Sprint announced Monday (Oct.8) that they will miss previously provided guidance of $11.0 to $11.5 billion of adjusted OIBDA and $41 to $42 billion of consolidated operating revenue and expects to report a net loss of approximately 337,000 post-paid subscribers in the third quarter. Oh and CEO Gary Forsee is stepping down as the company's chairman, president and chief executive officer (CEO), effective immediately. Check out the press release.
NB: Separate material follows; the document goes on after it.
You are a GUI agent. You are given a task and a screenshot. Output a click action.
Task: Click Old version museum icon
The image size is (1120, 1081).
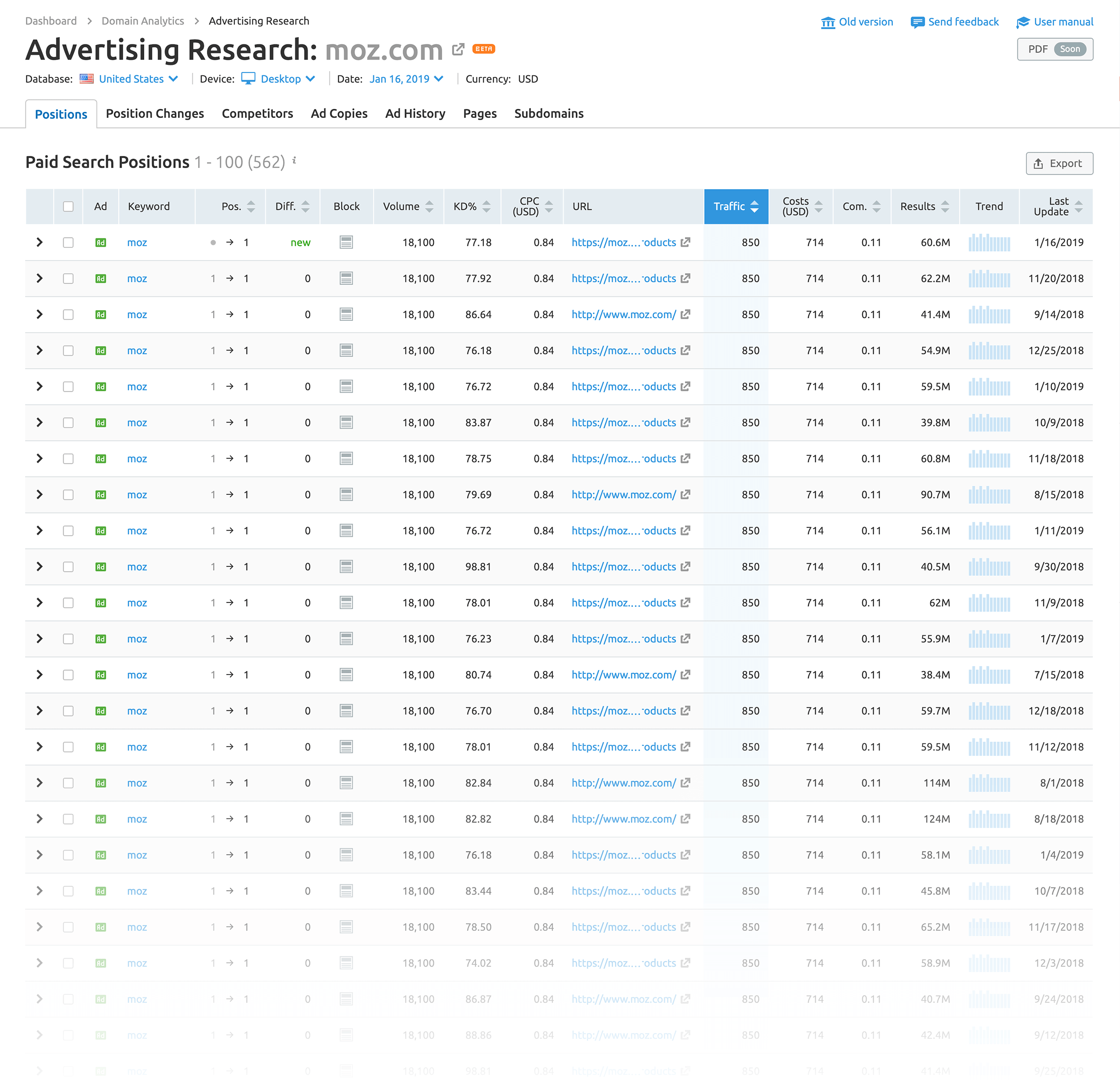coord(827,22)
A lot has been written about this move by analysts and the common theme is that Sprint needs to re-evaluate the Xohm/4G/WiMAX effort. Many analysts feel that spending $5billion on a new network with an "unproven" technology is not a wise decision for a struggling wireless company. I for one feel that scaling back or shutting down the Xohm effort is a bad choice. Xohm has the potential to separate Sprint from it's competition and establish it as the technology leader in the mobile wireless broadband segment, which doesn't exist today. To stall or slow down Xohm is very short-sighted. The wireless phone market has all but reached it's saturation point, so a growth company would be wise to move to the next great thing. Intel has designed new chip sets for the Mobile Internet Device, Google is working on a new Mobile OS or OS standard for Linux mobile devices. Imagine if Palm, Google, HTC, and Intel all worked together to create this new line of devices that provide MP3, PMP, GPS, Phone, and enterprise application support. It's basically a cross between an UMPC and a PMP in size with maybe a 3 in wide touch screen with a slide out qwerty. The possibilities are endless for something in this space. If I can leave my laptop and smartphone at home and utilize an MID with bluetooth and voice service? Why wouldn't I do that?
I just hope that whomever the Sprint board finds to fill the CEO position does not chop things up, but takes a long hard look at all the assets within the portfolio and then makes decisions based on the future not just based on the past or present time. Only AT&T and Verizon have an equal set of assets.